Hippocampal neurons derived from 3xTg-AD mouse brain exhibit decreased mitochondrial respiration and increased glycolysis. Primary embryonic neurons derived from both 3xTg-AD and nonTg mice were cultured in Neurobasal medium plus B27 supplement for 7 days. OCR and ECAR were determined using Seahorse XF-24 Metabolic Flux analyzer. (A) OCRs in primary neurons from 3xTg-AD mice (black) have lower basal rates of mitochondrial respiration than primary neurons derived from nonTg mice (gray). Vertical lines indicate time of addition of mitochondrial inhibitors (A) oligomycin (1 μM), (B) FCCP (1 μM), or (C) rotenone (1 μM). The maximal respiratory capacity (FCCP) is significantly lower in neurons from 3xTg-AD mice than those from nonTg mice. (B) Percent change in mitochondrial respiration in response to mitochondrial inhibitors. Bars represent the mean change in OCR from baseline ± SEM (*, P < 0.05 as compared with age-matched nonTg group; n = 3). (C) Temporal bioenergetic profiling (ECAR vs.

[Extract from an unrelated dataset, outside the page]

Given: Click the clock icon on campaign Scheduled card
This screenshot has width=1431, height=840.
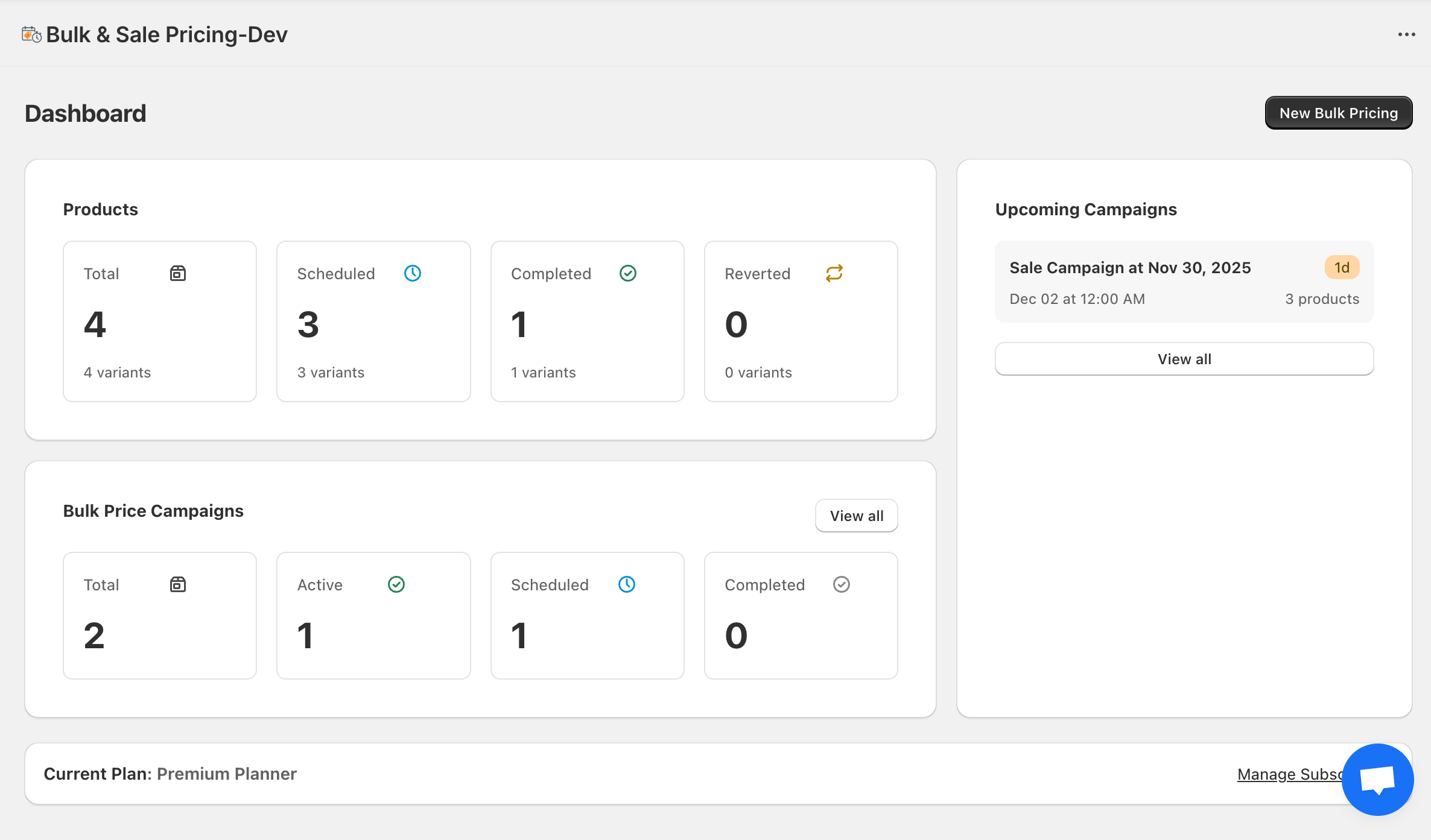Looking at the screenshot, I should click(627, 584).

OCR) of primary hippocampal neurons after exposure to mitochondrial inhibitors (A) oligomycin, (B) FCCP, and (C) rotenone (*, P < 0.05 as compared with nonTg cultures; n = 3).

Fig. 7.

Female 3xTg-AD mice have increased ABAD and mitochondrial Aβ protein levels relative to age-matched nonTg female mice. Equal amount of hippocampal (for ABAD) and mitochondrial (for Aβ) samples from both 3xTg-AD and nonTg mice of different age groups were loaded onto the gel. Expression of ABAD and 16 kDa mitochondrial Aβ oligomer were determined by western blot analysis. (A) 3xTg-AD mice have increased ABAD level than age-matched nonTg mice; (B) increased mitochondrial 16 kDa Aβ oligomer in the 3xTg-AD mice at 9 months. Bars represent mean relative expression ± SEM (*, P < 0.05 compared with age-matched nonTg group; n = 6).